*PROBLEM REQUIREMENTS*.
Beneath this line is the data. Output exactly the lines from the line with "Instruction: Open the Xin Kang user menu" to the line with "You are a computer-use agent. Viewport: 1550px", both ends included, and nothing more.

-- DATA EXTRACT follows --

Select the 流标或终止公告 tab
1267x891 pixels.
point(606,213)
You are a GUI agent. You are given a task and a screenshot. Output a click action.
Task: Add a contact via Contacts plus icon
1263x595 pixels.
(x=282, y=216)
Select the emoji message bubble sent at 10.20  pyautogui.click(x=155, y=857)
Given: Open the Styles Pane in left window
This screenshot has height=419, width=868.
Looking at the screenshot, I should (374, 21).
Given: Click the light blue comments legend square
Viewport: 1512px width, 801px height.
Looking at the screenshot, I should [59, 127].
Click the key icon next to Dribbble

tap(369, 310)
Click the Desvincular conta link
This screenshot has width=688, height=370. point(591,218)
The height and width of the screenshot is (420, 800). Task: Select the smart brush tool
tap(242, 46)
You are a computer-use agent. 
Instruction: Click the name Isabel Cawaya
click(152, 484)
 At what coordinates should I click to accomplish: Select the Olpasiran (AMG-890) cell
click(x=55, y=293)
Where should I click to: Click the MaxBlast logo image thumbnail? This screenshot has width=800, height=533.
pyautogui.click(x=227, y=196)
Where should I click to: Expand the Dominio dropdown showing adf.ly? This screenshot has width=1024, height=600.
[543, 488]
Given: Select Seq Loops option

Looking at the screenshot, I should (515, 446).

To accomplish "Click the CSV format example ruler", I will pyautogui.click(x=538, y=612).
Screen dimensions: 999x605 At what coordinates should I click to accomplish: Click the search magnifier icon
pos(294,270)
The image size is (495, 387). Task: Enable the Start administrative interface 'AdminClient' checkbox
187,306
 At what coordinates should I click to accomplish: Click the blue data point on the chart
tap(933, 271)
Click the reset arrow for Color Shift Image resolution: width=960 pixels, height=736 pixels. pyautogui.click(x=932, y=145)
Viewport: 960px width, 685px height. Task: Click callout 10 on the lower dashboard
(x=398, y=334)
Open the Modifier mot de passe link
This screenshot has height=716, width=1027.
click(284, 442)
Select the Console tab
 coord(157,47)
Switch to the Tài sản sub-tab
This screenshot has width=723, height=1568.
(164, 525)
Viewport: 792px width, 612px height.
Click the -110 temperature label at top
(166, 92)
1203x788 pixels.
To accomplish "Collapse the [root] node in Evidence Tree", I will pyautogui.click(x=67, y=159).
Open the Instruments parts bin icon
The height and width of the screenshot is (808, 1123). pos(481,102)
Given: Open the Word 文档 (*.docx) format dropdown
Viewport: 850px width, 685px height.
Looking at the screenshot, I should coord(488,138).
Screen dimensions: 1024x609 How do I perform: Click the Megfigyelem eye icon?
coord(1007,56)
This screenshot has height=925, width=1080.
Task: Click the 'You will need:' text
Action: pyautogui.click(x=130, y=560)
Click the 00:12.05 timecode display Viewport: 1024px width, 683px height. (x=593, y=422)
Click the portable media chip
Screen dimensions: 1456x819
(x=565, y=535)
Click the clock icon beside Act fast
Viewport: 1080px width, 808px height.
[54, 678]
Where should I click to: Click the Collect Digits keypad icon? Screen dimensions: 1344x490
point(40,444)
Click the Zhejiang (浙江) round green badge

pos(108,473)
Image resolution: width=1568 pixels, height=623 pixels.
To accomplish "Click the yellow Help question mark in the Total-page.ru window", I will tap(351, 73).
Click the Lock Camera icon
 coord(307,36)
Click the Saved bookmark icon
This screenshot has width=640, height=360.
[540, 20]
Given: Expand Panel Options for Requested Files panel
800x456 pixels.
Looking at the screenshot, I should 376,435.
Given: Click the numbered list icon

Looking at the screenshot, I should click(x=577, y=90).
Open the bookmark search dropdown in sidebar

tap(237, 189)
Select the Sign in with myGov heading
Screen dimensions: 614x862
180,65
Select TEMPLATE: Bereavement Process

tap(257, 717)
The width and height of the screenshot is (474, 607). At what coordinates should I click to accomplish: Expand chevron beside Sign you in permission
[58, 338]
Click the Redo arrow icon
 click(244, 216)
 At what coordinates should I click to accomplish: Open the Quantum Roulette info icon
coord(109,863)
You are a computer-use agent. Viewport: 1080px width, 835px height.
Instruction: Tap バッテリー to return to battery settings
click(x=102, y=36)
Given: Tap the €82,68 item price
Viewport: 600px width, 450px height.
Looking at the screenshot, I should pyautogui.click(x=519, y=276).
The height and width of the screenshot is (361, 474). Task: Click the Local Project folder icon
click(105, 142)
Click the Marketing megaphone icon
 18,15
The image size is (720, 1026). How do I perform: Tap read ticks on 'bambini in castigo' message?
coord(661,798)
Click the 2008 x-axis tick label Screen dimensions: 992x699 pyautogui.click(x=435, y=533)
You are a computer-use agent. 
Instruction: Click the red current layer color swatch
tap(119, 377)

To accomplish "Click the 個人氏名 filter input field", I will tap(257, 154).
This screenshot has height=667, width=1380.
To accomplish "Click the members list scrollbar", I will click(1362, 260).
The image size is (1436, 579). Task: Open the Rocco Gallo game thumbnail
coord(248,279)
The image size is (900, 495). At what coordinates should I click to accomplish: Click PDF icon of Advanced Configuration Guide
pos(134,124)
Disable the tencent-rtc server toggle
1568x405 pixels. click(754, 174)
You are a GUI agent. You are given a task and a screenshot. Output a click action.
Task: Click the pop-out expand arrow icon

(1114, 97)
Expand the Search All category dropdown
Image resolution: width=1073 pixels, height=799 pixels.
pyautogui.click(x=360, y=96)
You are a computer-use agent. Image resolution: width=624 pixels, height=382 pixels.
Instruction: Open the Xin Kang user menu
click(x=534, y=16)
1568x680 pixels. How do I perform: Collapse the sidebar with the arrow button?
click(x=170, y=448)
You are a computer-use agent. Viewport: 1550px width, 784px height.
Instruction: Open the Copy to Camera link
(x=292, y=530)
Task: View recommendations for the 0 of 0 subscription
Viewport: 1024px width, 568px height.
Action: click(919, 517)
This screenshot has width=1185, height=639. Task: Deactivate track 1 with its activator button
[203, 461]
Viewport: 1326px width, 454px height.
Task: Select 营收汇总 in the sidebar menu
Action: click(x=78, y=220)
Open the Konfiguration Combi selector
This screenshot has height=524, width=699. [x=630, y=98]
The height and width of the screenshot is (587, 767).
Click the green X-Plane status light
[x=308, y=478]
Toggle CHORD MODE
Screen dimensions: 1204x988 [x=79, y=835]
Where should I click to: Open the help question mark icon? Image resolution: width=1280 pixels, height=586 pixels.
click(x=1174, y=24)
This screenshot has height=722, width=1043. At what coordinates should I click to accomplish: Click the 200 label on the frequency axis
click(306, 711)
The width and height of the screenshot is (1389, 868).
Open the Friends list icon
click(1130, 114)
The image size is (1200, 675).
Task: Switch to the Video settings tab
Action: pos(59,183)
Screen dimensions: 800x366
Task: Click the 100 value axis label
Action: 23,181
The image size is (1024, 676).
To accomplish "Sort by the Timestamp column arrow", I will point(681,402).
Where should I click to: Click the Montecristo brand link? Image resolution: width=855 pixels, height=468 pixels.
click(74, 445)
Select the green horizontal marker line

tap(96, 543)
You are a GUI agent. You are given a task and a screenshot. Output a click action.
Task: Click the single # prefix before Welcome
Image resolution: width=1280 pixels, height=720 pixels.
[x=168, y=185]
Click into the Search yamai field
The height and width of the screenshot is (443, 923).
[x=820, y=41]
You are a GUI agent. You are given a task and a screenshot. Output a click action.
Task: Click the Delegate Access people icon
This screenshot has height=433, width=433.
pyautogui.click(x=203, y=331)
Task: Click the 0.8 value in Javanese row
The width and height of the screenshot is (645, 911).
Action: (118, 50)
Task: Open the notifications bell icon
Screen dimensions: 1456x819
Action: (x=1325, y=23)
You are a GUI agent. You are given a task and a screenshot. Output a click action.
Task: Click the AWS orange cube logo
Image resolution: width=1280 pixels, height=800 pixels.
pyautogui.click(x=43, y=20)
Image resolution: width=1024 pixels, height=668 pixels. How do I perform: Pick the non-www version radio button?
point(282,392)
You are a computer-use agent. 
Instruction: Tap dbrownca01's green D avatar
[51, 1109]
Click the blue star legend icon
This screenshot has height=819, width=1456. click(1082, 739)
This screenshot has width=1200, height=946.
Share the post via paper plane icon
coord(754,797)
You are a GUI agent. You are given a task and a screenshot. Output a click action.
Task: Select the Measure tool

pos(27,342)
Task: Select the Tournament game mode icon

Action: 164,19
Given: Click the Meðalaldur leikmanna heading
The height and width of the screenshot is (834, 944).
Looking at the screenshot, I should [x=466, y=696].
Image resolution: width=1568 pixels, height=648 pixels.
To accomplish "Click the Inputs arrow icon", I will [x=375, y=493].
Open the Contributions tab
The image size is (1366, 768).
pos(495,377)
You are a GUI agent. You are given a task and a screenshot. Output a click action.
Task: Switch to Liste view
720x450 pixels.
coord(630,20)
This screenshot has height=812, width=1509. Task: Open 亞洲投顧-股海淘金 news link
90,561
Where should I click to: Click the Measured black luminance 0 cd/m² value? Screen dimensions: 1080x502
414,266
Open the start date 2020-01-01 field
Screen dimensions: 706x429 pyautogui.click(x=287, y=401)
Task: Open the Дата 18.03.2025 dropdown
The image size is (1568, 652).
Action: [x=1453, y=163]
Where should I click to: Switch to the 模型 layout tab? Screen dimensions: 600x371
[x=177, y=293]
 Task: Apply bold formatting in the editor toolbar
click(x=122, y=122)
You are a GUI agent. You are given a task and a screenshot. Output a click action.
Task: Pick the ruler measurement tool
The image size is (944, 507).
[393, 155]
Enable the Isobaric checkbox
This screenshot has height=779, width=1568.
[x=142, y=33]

-- DATA EXTRACT concluded --

*ANSWER TO THIS PROBLEM*.
Instruction: Open the Xin Kang user menu
click(x=534, y=16)
1568x680 pixels. How do I perform: Collapse the sidebar with the arrow button?
click(x=170, y=448)
You are a computer-use agent. Viewport: 1550px width, 784px height.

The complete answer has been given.